Um paciente com baixa visão apresenta acuidade visual, com correção, de 0,2. Para conseguir ler a lousa em sua sala de aula, necessita acuidade visual mínima de 0,6. Durante a adaptação de um sistema telescópico, qual das alterativas abaixo apresenta a menor ampliação com a qual o paciente será capaz de desempenhar essa atividade.

Alternativas

  1. A) 2 vezes
  2. B) 4 vezes
  3. C) 8 vezes
  4. D) 16 vezes

Pérola Clínica

Ampliação necessária = AV desejada / AV atual → (0,6 / 0,2 = 3x).

Resumo-Chave

Para calcular a ampliação necessária em auxílios para longe, divide-se a acuidade visual que o paciente deseja alcançar pela acuidade visual que ele apresenta atualmente.

Contexto Educacional

A prescrição de auxílios ópticos em baixa visão exige precisão matemática e compreensão das necessidades do paciente.
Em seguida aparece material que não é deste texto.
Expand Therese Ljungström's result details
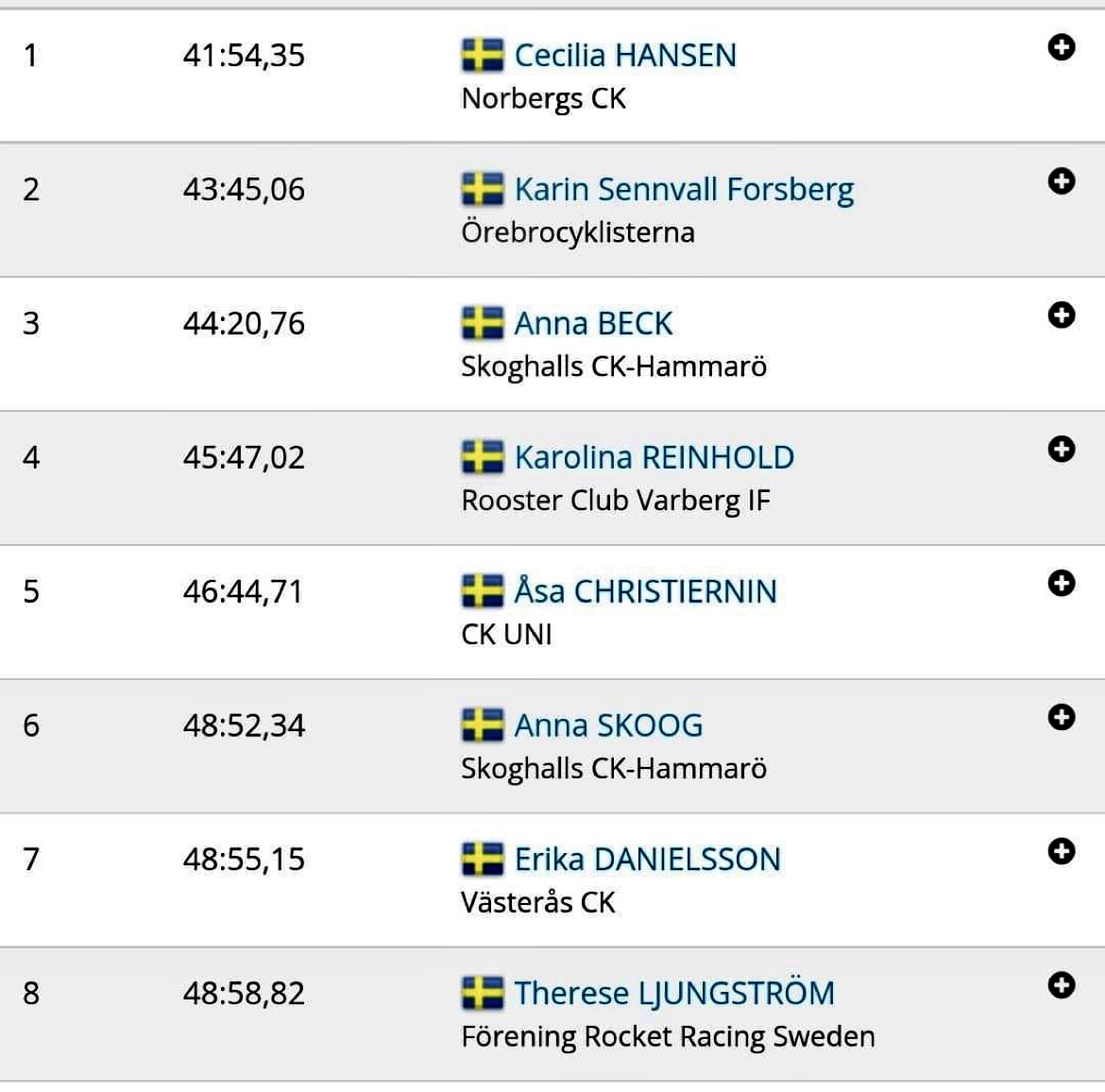coord(1062,986)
Sistemas telescópicos são as únicas opções para melhorar a visão de longe (como ler a lousa). O médico deve considerar que ampliações maiores reduzem o campo visual e a luminosidade, por isso deve-se prescrever a menor ampliação que satisfaça a necessidade da tarefa.

Perguntas Frequentes

Como calcular a ampliação necessária para um telescópio?
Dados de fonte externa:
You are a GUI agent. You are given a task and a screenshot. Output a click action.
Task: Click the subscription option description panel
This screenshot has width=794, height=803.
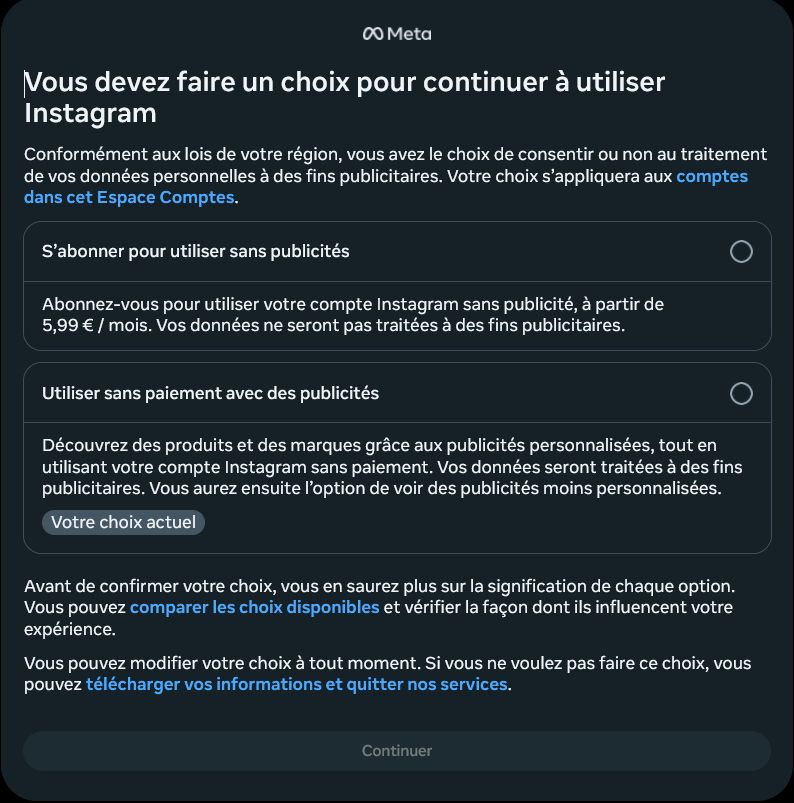click(397, 314)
A fórmula básica é: Ampliação (M) = Acuidade Visual Desejada / Acuidade Visual Atual. No caso clínico, o paciente tem 0,2 e precisa de 0,6. Portanto, 0,6 / 0,2 = 3. Ele necessita de uma ampliação de no mínimo 3 vezes.

Por que a resposta correta é 4x se o cálculo deu 3x?

Na prática clínica e em questões de prova, se o valor exato calculado (3x) não estiver disponível nas alternativas, deve-se escolher a menor ampliação disponível que seja IGUAL ou SUPERIOR à necessária. Uma ampliação de 2x seria insuficiente, enquanto 4x atende e supera a necessidade mínima.

Quais os tipos de telescópios usados na baixa visão?

Os principais são o de Galileu (lente objetiva positiva e ocular negativa, gera imagem direta, mais leve e curto) e o de Kepler (ambas as lentes positivas, gera imagem invertida que precisa de prismas para desinverter, oferece maior campo de visão e maiores ampliações).